**WHAT IS NEEDED:**
The entries are given below. Output each one unchanged.

---

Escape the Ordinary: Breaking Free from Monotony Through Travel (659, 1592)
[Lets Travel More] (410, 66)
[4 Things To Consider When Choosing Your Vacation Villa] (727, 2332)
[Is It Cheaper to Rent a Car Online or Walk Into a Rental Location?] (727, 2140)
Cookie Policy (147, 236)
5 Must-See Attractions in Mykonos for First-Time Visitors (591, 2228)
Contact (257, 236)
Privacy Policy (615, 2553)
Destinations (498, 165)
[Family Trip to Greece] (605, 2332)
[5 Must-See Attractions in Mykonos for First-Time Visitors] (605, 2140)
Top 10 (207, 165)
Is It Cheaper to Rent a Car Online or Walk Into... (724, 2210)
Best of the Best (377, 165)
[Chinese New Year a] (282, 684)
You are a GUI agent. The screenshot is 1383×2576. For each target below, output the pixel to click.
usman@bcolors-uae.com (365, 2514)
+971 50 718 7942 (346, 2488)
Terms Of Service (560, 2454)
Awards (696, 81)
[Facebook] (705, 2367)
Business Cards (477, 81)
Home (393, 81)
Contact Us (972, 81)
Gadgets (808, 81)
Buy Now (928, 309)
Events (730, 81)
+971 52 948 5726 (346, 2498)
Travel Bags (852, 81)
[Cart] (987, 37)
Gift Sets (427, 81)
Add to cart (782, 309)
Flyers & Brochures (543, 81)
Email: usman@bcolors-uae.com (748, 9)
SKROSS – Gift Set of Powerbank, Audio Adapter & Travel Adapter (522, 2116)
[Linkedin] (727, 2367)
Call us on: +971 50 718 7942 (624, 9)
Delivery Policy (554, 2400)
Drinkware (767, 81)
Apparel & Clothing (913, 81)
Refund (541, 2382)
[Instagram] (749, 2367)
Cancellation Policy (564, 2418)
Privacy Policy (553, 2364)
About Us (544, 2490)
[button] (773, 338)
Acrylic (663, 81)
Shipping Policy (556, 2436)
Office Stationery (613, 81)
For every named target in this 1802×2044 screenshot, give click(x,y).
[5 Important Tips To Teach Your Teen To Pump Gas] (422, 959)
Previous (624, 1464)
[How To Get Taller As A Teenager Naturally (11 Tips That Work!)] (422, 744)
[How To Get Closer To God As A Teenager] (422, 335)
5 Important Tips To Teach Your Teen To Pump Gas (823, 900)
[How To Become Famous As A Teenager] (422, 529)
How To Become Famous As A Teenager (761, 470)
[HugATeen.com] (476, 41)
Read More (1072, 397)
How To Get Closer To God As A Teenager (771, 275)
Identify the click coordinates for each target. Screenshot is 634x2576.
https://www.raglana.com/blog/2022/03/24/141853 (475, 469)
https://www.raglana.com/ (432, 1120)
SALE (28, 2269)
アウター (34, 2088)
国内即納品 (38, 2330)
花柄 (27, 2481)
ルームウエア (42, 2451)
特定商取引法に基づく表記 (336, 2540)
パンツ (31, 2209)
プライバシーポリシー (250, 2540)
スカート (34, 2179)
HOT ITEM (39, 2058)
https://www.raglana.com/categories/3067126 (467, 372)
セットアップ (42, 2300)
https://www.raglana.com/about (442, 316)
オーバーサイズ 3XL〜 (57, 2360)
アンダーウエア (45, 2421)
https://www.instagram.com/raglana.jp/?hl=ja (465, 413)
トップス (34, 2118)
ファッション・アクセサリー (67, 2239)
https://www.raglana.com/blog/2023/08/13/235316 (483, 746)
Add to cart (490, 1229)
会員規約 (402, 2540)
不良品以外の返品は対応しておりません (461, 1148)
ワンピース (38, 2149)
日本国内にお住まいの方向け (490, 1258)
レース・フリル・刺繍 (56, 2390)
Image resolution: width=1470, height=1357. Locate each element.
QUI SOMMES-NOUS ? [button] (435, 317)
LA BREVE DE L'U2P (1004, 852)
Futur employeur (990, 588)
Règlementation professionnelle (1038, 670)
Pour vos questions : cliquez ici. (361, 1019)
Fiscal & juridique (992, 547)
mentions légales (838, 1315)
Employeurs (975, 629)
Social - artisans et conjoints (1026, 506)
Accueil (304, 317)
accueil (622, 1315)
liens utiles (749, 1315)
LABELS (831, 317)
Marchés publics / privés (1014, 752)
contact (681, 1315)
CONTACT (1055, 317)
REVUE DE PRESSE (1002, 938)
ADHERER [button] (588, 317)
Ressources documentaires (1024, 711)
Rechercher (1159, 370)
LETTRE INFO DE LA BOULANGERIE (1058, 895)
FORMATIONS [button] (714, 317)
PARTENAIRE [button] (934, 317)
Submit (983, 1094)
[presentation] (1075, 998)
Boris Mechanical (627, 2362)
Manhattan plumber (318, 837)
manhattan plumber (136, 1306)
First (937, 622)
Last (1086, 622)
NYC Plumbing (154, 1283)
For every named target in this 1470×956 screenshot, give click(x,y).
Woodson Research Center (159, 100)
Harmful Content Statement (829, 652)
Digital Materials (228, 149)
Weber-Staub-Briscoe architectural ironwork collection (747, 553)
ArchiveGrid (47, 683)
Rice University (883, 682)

---

**RESULT:**
Escape the Ordinary: Breaking Free from Monotony Through Travel (659, 1592)
[Lets Travel More] (410, 66)
[4 Things To Consider When Choosing Your Vacation Villa] (727, 2332)
[Is It Cheaper to Rent a Car Online or Walk Into a Rental Location?] (727, 2140)
Cookie Policy (147, 236)
5 Must-See Attractions in Mykonos for First-Time Visitors (591, 2228)
Contact (257, 236)
Privacy Policy (615, 2553)
Destinations (498, 165)
[Family Trip to Greece] (605, 2332)
[5 Must-See Attractions in Mykonos for First-Time Visitors] (605, 2140)
Top 10 (207, 165)
Is It Cheaper to Rent a Car Online or Walk Into... (724, 2210)
Best of the Best (377, 165)
[Chinese New Year a] (282, 684)
You are a GUI agent. The screenshot is 1383×2576. For each target below, output the pixel to click.
usman@bcolors-uae.com (365, 2514)
+971 50 718 7942 (346, 2488)
Terms Of Service (560, 2454)
Awards (696, 81)
[Facebook] (705, 2367)
Business Cards (477, 81)
Home (393, 81)
Contact Us (972, 81)
Gadgets (808, 81)
Buy Now (928, 309)
Events (730, 81)
+971 52 948 5726 (346, 2498)
Travel Bags (852, 81)
[Cart] (987, 37)
Gift Sets (427, 81)
Add to cart (782, 309)
Flyers & Brochures (543, 81)
Email: usman@bcolors-uae.com (748, 9)
SKROSS – Gift Set of Powerbank, Audio Adapter & Travel Adapter (522, 2116)
[Linkedin] (727, 2367)
Call us on: +971 50 718 7942 (624, 9)
Delivery Policy (554, 2400)
Drinkware (767, 81)
Apparel & Clothing (913, 81)
Refund (541, 2382)
[Instagram] (749, 2367)
Cancellation Policy (564, 2418)
Privacy Policy (553, 2364)
About Us (544, 2490)
[button] (773, 338)
Acrylic (663, 81)
Shipping Policy (556, 2436)
Office Stationery (613, 81)
For every named target in this 1802×2044 screenshot, give click(x,y).
[5 Important Tips To Teach Your Teen To Pump Gas] (422, 959)
Previous (624, 1464)
[How To Get Taller As A Teenager Naturally (11 Tips That Work!)] (422, 744)
[How To Get Closer To God As A Teenager] (422, 335)
5 Important Tips To Teach Your Teen To Pump Gas (823, 900)
[How To Become Famous As A Teenager] (422, 529)
How To Become Famous As A Teenager (761, 470)
[HugATeen.com] (476, 41)
Read More (1072, 397)
How To Get Closer To God As A Teenager (771, 275)
Identify the click coordinates for each target. Screenshot is 634x2576.
https://www.raglana.com/blog/2022/03/24/141853 (475, 469)
https://www.raglana.com/ (432, 1120)
SALE (28, 2269)
アウター (34, 2088)
国内即納品 (38, 2330)
花柄 (27, 2481)
ルームウエア (42, 2451)
特定商取引法に基づく表記 (336, 2540)
パンツ (31, 2209)
プライバシーポリシー (250, 2540)
スカート (34, 2179)
HOT ITEM (39, 2058)
https://www.raglana.com/categories/3067126 (467, 372)
セットアップ (42, 2300)
https://www.raglana.com/about (442, 316)
オーバーサイズ 3XL〜 (57, 2360)
アンダーウエア (45, 2421)
https://www.instagram.com/raglana.jp/?hl=ja (465, 413)
トップス (34, 2118)
ファッション・アクセサリー (67, 2239)
https://www.raglana.com/blog/2023/08/13/235316 (483, 746)
Add to cart (490, 1229)
会員規約 (402, 2540)
不良品以外の返品は対応しておりません (461, 1148)
ワンピース (38, 2149)
日本国内にお住まいの方向け (490, 1258)
レース・フリル・刺繍 (56, 2390)
Image resolution: width=1470, height=1357. Locate each element.
QUI SOMMES-NOUS ? [button] (435, 317)
LA BREVE DE L'U2P (1004, 852)
Futur employeur (990, 588)
Règlementation professionnelle (1038, 670)
Pour vos questions : cliquez ici. (361, 1019)
Fiscal & juridique (992, 547)
mentions légales (838, 1315)
Employeurs (975, 629)
Social - artisans et conjoints (1026, 506)
Accueil (304, 317)
accueil (622, 1315)
liens utiles (749, 1315)
LABELS (831, 317)
Marchés publics / privés (1014, 752)
contact (681, 1315)
CONTACT (1055, 317)
REVUE DE PRESSE (1002, 938)
ADHERER [button] (588, 317)
Ressources documentaires (1024, 711)
Rechercher (1159, 370)
LETTRE INFO DE LA BOULANGERIE (1058, 895)
FORMATIONS [button] (714, 317)
PARTENAIRE [button] (934, 317)
Submit (983, 1094)
[presentation] (1075, 998)
Boris Mechanical (627, 2362)
Manhattan plumber (318, 837)
manhattan plumber (136, 1306)
First (937, 622)
Last (1086, 622)
NYC Plumbing (154, 1283)
For every named target in this 1470×956 screenshot, give click(x,y).
Woodson Research Center (159, 100)
Harmful Content Statement (829, 652)
Digital Materials (228, 149)
Weber-Staub-Briscoe architectural ironwork collection (747, 553)
ArchiveGrid (47, 683)
Rice University (883, 682)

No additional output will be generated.